Dream Attack Drum Machine — “Bootlicker”


Some new bands introduce themselves politely. Dream Attack Drum Machine do not.

“Bootlicker,” the opening track from their first demo, arrives from Leiria, Portugal, with a deliberately raw combination of post-punk tension, emo-darkness and 1980s drum-machine energy. It is short, direct and slightly ugly in the right way — built from heavy bass, synthetic pulse, simple guitar lines and vocals that sound less like performance and more like pressure escaping from a closed room.

The project appears on Headshrinker Records, a small Portuguese label that describes itself through rock’n’roll madness rather than polished industry language. That is important. “Bootlicker” does not feel like a product trying to enter a playlist. It feels like a demo in the original sense: a rough signal from a band still forming its own nervous system.

What makes the track interesting is the collision of moods. There is post-punk discipline, but also emotional excess. There is an 80s machine rhythm, but no nostalgic comfort. The title itself suggests submission, power, resentment — a small political word turned into a dark, physical song.

Released in June 2026, “Bootlicker” is not refined, and that is exactly why it works. It has the energy of something that has not yet been cleaned up by taste, management or consensus.

MUZORAMA recommends it for listeners who like their post-punk nervous, synthetic, bass-heavy and still close to the basement.



Dust Sucker Jazz by TV-99-AD



TV-99-AD — “Dust Sucker Jazz”

Some tracks do not arrive from the future. They return from a half-forgotten room where machines were still physical, rhythm was still discovered by hand, and jazz could accidentally appear inside electronic music without asking permission.

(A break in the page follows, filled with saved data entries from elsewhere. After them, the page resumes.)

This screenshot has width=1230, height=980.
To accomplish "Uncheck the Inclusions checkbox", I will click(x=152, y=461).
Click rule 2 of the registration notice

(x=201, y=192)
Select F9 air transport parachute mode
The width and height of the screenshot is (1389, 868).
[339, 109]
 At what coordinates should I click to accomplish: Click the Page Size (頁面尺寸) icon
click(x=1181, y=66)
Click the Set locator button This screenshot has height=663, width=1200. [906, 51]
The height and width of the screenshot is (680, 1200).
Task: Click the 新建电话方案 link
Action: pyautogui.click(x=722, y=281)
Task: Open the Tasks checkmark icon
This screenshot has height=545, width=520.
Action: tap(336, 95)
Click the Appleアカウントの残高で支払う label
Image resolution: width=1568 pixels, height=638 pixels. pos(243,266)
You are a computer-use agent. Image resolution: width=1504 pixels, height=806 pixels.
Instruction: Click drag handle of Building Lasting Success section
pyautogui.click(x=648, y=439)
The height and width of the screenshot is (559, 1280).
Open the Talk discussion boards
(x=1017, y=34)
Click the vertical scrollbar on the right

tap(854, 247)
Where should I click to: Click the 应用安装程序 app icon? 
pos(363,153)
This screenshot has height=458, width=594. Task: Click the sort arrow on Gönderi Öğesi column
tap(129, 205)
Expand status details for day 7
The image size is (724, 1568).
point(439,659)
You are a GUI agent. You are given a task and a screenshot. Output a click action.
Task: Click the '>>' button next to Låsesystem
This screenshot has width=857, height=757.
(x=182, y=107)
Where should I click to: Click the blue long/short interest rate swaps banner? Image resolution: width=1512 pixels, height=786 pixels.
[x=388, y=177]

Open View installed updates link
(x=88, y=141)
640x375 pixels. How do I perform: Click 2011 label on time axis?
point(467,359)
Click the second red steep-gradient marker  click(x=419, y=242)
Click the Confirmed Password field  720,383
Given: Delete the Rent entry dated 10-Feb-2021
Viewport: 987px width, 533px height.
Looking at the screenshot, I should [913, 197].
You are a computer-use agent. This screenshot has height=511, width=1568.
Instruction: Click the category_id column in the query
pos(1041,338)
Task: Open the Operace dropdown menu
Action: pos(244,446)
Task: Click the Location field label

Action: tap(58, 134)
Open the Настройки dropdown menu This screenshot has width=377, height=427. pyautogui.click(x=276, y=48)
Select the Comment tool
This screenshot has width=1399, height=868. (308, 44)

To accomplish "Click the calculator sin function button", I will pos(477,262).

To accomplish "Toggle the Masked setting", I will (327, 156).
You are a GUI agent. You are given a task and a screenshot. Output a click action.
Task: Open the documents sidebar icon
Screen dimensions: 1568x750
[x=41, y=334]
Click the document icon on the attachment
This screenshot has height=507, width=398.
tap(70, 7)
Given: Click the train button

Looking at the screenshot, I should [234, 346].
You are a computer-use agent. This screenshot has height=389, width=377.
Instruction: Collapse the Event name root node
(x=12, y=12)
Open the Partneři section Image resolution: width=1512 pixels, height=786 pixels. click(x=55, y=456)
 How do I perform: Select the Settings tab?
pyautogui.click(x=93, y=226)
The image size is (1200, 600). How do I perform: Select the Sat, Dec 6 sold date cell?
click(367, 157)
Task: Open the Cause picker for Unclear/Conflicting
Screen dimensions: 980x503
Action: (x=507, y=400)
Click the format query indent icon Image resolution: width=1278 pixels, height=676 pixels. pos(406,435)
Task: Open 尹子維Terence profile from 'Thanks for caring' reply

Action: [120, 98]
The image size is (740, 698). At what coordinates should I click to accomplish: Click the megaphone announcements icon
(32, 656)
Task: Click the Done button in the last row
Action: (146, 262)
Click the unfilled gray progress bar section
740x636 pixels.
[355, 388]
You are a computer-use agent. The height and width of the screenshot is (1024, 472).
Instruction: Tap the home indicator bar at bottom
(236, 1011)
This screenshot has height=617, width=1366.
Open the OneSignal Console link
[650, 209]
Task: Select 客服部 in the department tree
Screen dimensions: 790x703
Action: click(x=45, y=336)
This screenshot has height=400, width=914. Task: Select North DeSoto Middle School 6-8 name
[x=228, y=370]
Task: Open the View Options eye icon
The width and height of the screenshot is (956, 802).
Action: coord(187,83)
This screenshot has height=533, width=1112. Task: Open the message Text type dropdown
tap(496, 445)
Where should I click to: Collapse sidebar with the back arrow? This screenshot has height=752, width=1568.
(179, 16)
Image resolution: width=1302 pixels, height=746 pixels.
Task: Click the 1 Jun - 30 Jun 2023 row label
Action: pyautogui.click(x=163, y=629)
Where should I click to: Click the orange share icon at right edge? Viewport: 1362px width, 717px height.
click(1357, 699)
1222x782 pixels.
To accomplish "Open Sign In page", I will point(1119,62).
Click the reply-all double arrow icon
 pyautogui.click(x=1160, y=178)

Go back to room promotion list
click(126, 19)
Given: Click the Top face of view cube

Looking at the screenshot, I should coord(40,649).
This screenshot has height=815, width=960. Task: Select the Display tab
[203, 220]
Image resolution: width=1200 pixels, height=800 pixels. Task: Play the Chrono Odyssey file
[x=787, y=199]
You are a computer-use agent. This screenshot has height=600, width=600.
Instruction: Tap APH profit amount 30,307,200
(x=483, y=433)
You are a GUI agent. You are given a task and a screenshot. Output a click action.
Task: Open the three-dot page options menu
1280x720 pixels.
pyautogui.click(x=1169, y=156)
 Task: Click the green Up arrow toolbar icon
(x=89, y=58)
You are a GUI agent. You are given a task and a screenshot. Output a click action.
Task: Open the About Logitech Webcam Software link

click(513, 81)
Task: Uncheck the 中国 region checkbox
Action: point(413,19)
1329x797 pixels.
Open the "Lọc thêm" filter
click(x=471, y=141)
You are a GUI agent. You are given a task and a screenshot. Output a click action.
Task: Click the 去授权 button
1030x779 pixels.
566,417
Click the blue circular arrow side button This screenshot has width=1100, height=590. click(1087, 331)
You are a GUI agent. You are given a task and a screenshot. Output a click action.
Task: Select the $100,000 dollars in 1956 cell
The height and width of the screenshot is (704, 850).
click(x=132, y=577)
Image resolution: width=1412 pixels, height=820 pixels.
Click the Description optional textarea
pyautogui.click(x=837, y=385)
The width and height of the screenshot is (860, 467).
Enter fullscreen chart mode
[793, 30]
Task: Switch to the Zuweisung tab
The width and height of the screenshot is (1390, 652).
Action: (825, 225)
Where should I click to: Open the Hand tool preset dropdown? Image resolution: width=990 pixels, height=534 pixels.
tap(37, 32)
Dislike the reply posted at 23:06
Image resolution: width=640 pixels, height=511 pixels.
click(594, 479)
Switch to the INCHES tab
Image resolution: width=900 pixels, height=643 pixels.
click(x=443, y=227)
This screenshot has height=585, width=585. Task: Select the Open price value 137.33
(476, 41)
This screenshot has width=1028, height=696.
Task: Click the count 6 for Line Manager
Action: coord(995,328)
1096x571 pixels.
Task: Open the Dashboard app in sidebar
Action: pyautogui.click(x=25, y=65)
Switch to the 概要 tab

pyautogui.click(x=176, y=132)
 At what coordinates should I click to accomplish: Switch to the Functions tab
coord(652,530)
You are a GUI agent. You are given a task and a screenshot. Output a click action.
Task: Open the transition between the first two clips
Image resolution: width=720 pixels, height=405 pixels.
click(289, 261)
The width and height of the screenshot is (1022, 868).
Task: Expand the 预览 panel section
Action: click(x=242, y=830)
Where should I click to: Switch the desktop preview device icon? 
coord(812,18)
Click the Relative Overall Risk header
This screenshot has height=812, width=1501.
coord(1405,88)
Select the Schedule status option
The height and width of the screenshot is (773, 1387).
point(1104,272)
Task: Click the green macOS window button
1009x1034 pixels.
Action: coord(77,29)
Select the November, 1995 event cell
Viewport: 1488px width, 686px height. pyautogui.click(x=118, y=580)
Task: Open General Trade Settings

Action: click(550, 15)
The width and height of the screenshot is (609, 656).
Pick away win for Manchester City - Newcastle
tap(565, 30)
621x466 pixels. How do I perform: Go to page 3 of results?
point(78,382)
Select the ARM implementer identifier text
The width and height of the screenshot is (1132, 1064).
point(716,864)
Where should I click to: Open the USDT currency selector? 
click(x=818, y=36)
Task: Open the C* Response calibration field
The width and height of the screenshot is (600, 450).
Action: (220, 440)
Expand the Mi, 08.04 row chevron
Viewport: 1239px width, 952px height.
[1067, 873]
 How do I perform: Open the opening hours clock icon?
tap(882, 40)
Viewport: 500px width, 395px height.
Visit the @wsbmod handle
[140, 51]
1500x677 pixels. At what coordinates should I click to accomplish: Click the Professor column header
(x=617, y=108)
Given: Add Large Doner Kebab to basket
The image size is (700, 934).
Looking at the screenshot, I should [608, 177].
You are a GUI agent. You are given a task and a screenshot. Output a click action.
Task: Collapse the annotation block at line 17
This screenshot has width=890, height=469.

“Dust Sucker Jazz” by TV-99-AD is one of those strange returns. Officially released in July 2026 by Tokyo’s FORM@ RECORDS, the track comes from the Dutch group’s late-1990s archive — a period when the trio were working with hardware, DAT recordings, breakbeats, electric jazz fragments and the dry imagination of underground European electronics.

The title almost sounds like a joke, but the music is serious in the best possible way: loose, dusty, mechanical, warm, slightly absurd. It does not behave like a jazz track, and it does not fully belong to techno or IDM either. Instead, it moves somewhere between a late-night studio jam, a forgotten breakbeat experiment and a fictional soundtrack for an empty shopping mall after midnight.

TV-99-AD were active in the Dutch underground during the 1990s, then disappeared from view for a long time. Now, through the Japanese label FORM@ RECORDS, this material receives a second life. That international detour — Netherlands to Japan, 1990s to 2026 — makes “Dust Sucker Jazz” more than just an archival release. It feels like a small musical time capsule being opened in public.

MUZORAMA recommends it for listeners who like electronic music with history, humor, texture and a little bit of mystery.